Most established languages have solid test coverage tools available for them, but the depth of functionality differs significantly from one to another.
Also, all the various VMs and compilers have such heterogeneous structure that writing a code coverage tool must be a very different job in C than in Lisp, for example.
- Python has
sys.settrace
to tell you directly which lines are executing - Clover (for Java) uses its own compiler and adds debug metadata (last time I used it, anyway)
- Emma (for Java) has a ClassLoader which re-writes bytecode on the fly
- COVER (for Lisp) has an annotation pass to instrument the code
I'm interested in the implementation of code coverage for different languages:
What are the main approaches to get to C0 coverage, where you can track which lines of code have been executed?
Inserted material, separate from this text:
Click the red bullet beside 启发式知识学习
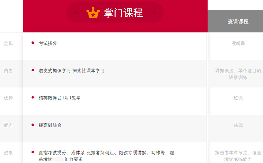tap(33, 70)
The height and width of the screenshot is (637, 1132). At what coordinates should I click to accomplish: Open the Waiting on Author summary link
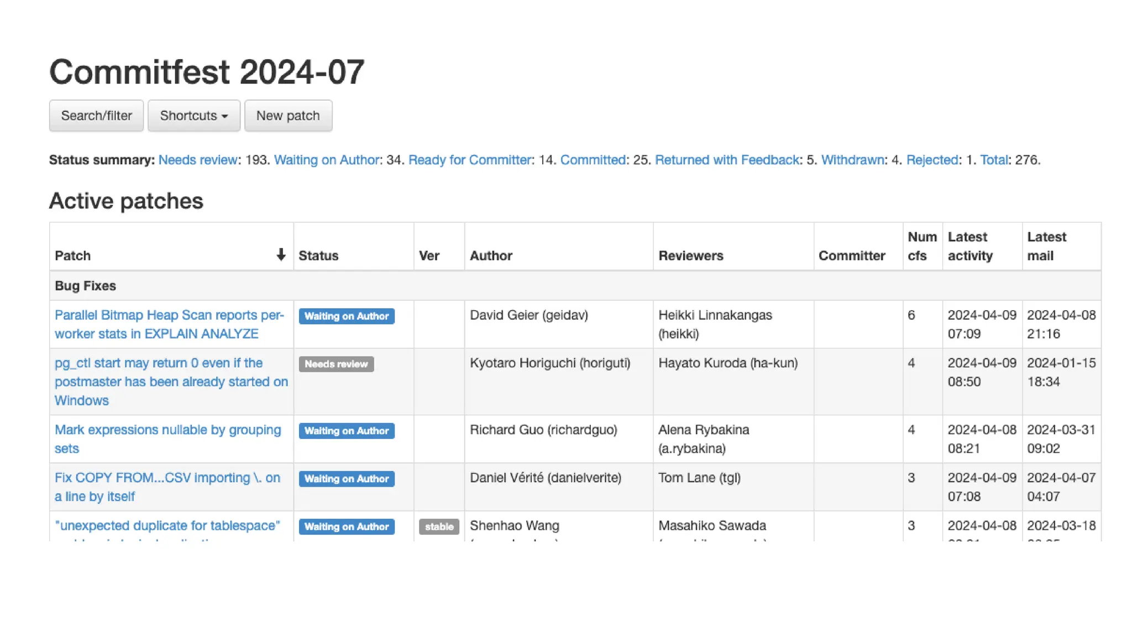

I mention native VM introspection and static and dynamic code instrumentation above - are there other methods?
Getting to more enlightened coverage data, like C1 or C2, seems like a language agnostic task compared with C0. Is smacks of big Karnaugh map manipulation to me; are there best practices on how to actually do it? Do more modern logic techniques like fuzziness play a role?
A much overlooked aspect of test coverage is displaying the results back to the programmer, which gets increasingly hard with C1 and C2 data. Frankly, although they get the job done for C0, I'm underwhelmed by most test coverage interfaces; what novel and intuitive interfaces have you seen for coverage data?